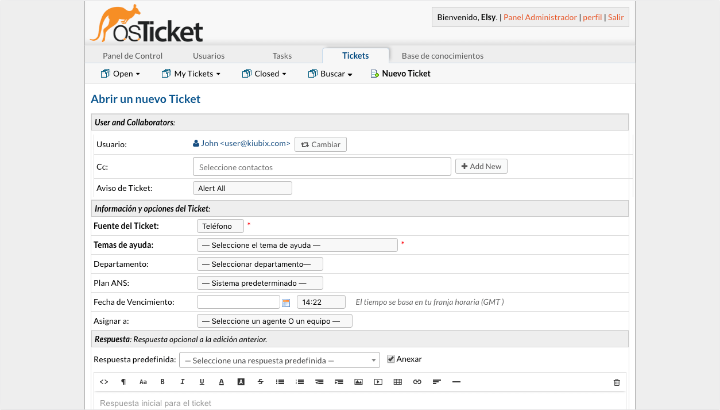Insert a table in the editor
Screen dimensions: 720x410
(397, 382)
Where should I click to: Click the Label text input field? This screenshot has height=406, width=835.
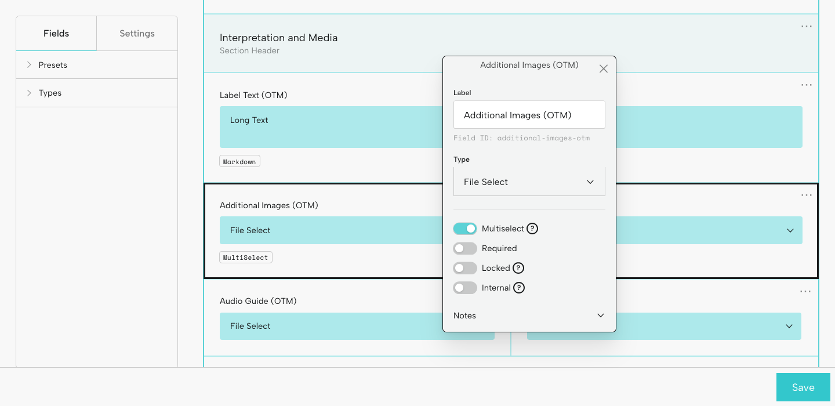529,115
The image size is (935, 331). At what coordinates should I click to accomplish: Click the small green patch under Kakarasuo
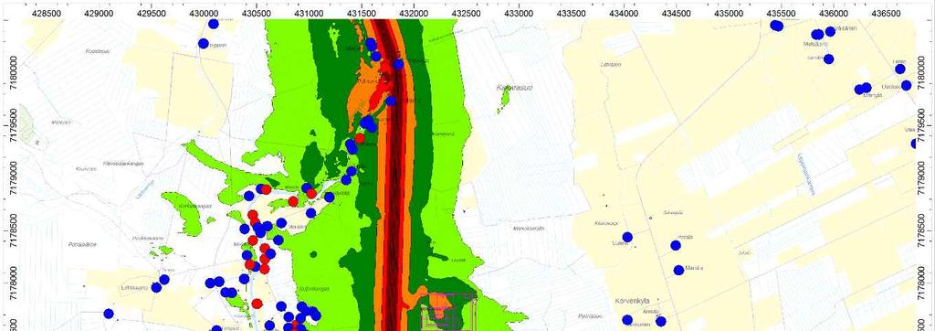pyautogui.click(x=504, y=101)
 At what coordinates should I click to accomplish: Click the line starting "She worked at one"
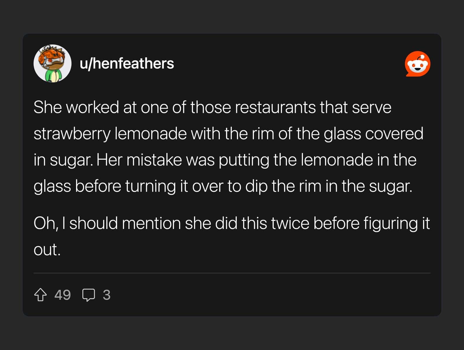point(212,107)
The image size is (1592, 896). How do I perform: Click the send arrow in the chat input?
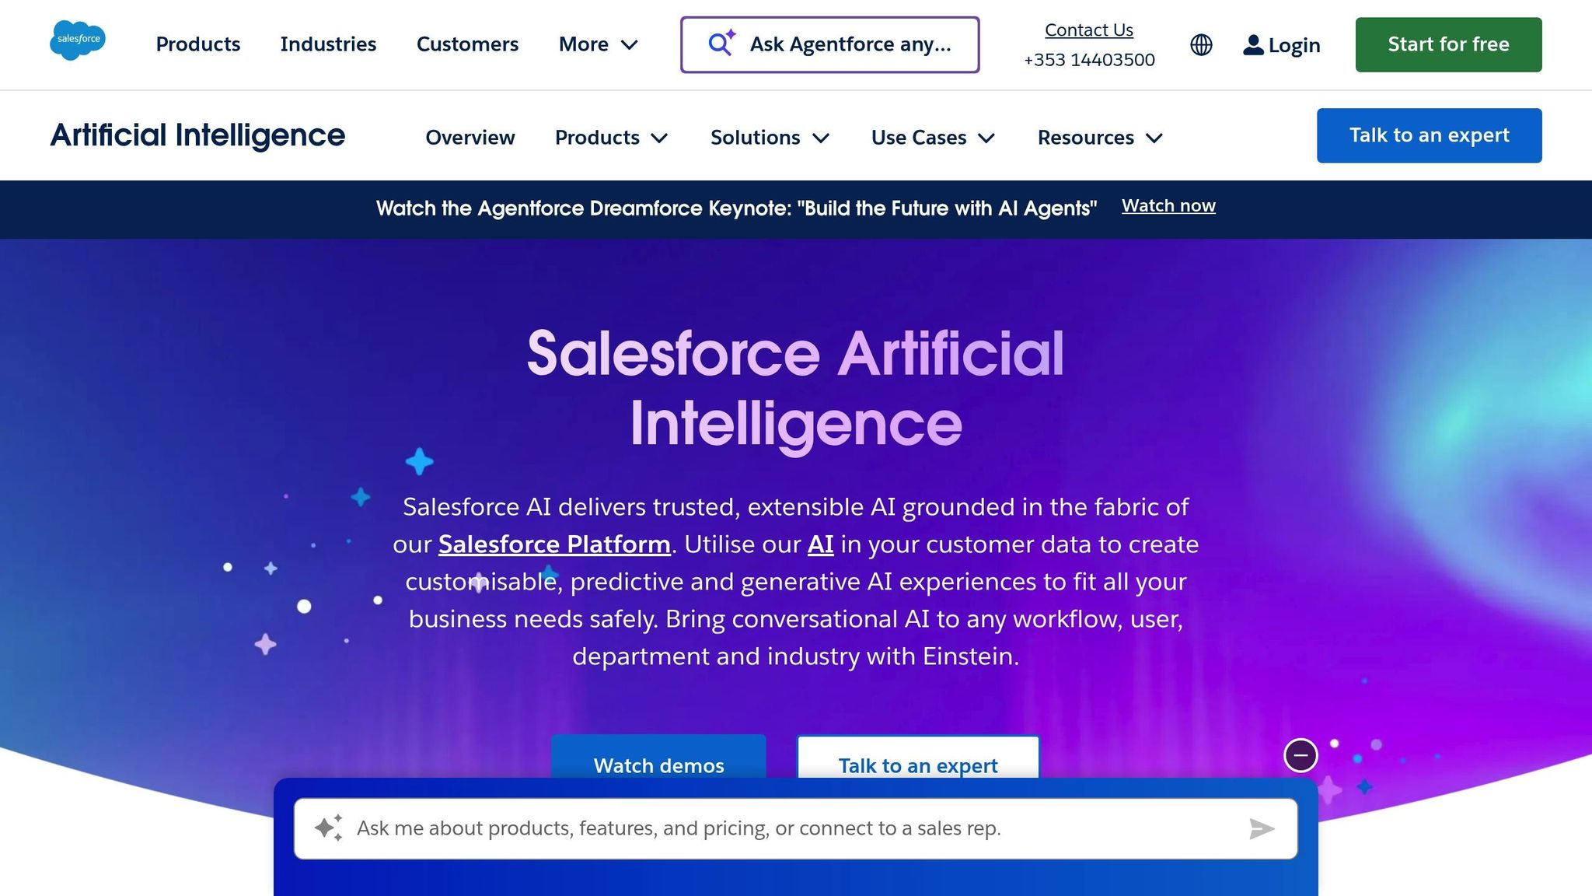pyautogui.click(x=1261, y=828)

———

TASK DETAILS:
Word for word, give again the lines from the line holding "Where should I" through the last line of the material, both included; pictures are not part of the copy.

TASK RESPONSE:
Where should I click to: Click the Label text input field? This screenshot has height=406, width=835.
529,115
The image size is (935, 331). At what coordinates should I click to accomplish: Click the small green patch under Kakarasuo
pyautogui.click(x=504, y=101)
 At what coordinates should I click to accomplish: Click the line starting "She worked at one"
point(212,107)
The image size is (1592, 896). How do I perform: Click the send arrow in the chat input?
pyautogui.click(x=1261, y=828)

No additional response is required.